The American student gets a raw deal from 'school' history on the Civil War. Hummel uses short chapters and readable prose to allow access to difficult concepts about the Civil War. Hummel covers the ideological and economic rifts over slavery. The varying camps within the abolitionist movement as well as the numbers and viability of southern slavery are both handled skillfully. Did you know that 25% of southern whites owned slaves, and half of that number owned 5 slaves or more? I don't know what you were taught, but the garden variety American history class teaches that all southern whites were slaveowners, and it was Lincoln and the Civil War that ended slavery. The political power of the south was cobbled together and held by the large plantation owners, but the majority of the population of the South did not own a single slave.
As you read through Emancipating Slaves, Enslaving Free Men, you learn that much of what we are told about the Civil War is wrong - from both sides.

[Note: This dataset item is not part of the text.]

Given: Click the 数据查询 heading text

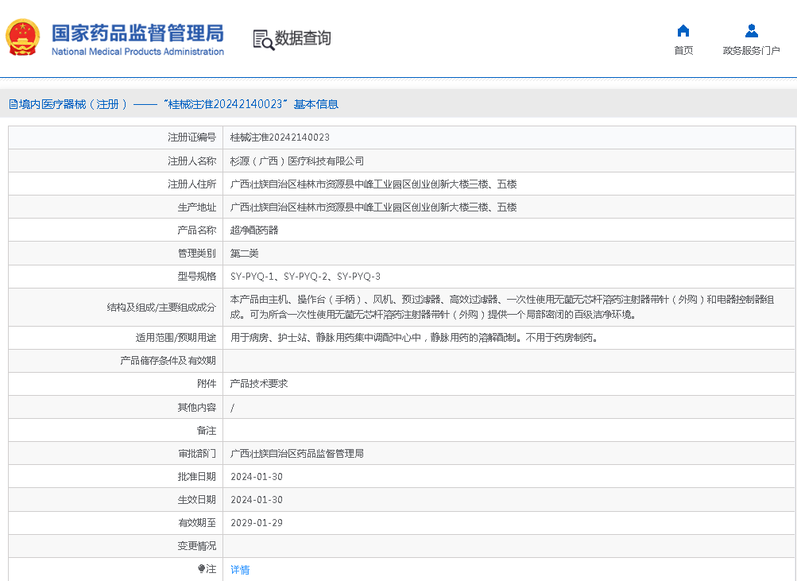Looking at the screenshot, I should [x=303, y=38].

The northern apologists worship Lincoln and his actions, while the Southern Apologists cavalierly dismiss the role of slavery leading up to the war. What Hummel craftily manages to do is find the answer to this difficult question: If there had been no Civil War, would slavery have eventually ended peacefully, as it did in every other western hemisphere country except Haiti?

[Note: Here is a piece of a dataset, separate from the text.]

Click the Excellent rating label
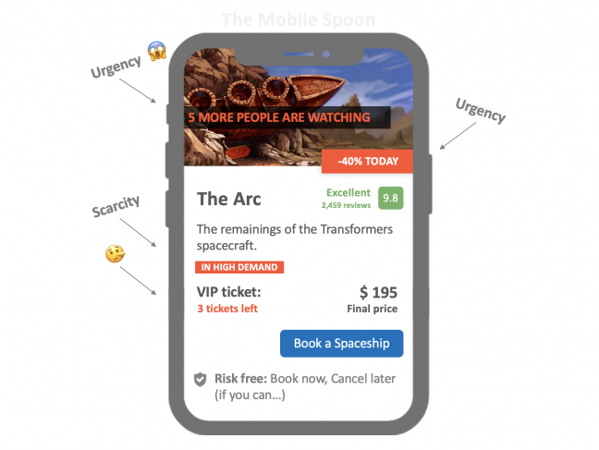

The only way to answer that is to analyze the economic, political and social effects of slavery before the war. Hummel invites the reader to skip the 2 chapters he dedicates to the economics of slavery (Was slavery profitable? How did it affect trade? How did the economy of a slaveholding society compare to a free one?). I, however, found these chapters the most interesting in the book. Slavery was not an economic boon to really anyone except the large plantations, and they controlled Southern government. Working whites hated slavery as it made their quest for work and salary demands more difficult. How do you compete against free labor? There were also slaveowners who barely monitored their slaves and allowed them to work and manage enterprises. There were also the cruel and vicious slaveowners - how did these two types coexist economically? Why were there differences?

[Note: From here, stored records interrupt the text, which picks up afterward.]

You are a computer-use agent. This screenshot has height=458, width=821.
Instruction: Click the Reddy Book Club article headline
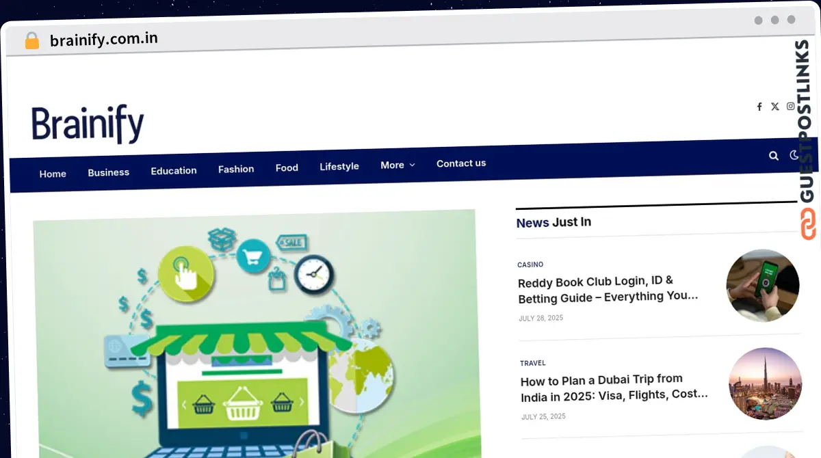tap(608, 289)
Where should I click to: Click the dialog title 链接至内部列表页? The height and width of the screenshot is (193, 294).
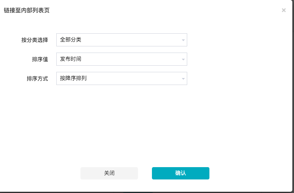tap(27, 10)
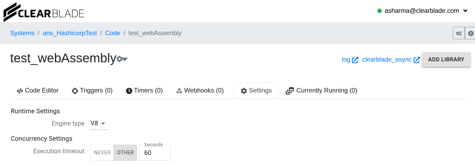Image resolution: width=475 pixels, height=165 pixels.
Task: Click the Triggers crosshair icon
Action: (x=75, y=91)
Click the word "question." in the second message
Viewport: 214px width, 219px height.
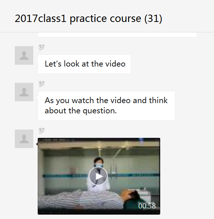pos(100,111)
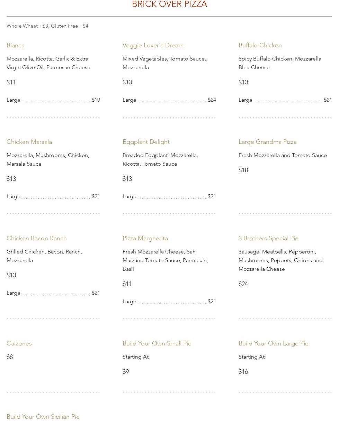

After reading Hummel's book you'll have a much better picture of the United States before and after the Civil War. You will learn that it was ironically the first strike against widespread freedom, as the explosion of federal power began and has never been checked since. The federal government was 2% of the US economy before the war, and 25% of it afterward. Realizing that government makes no money and creates nothing, you begin to see the beginning of the huge drag it has been on the American people. This began before the war, with the Fugitive Slave Act. The Federal Government passed the costs of capturing runaway slaves to the Northern states. There were many abolitionists who were happy to see the South secede and be done with - this was unknown to me beforehand.
You will also see the horror show that was the Lincoln administration. The forced jailing of dissenters, the stifling of free speech, the suspension of habeus corpus - I will never see the Lincoln administration the same way again. Hummel shows just how arrogant and fascist Lincoln was - not the usual take on an area of history that has been captured by the Cult of Lincoln.
I highly recommend the book. The bibliographical essays at the end of each chapter show the depth of research the book contains. They are somewhat complex, so if you are a high school student and you want an honest look at a complex area of history, skip the essays. The short, easily readable chapters will clear up the inconsistencies you've been presented when it comes to this era.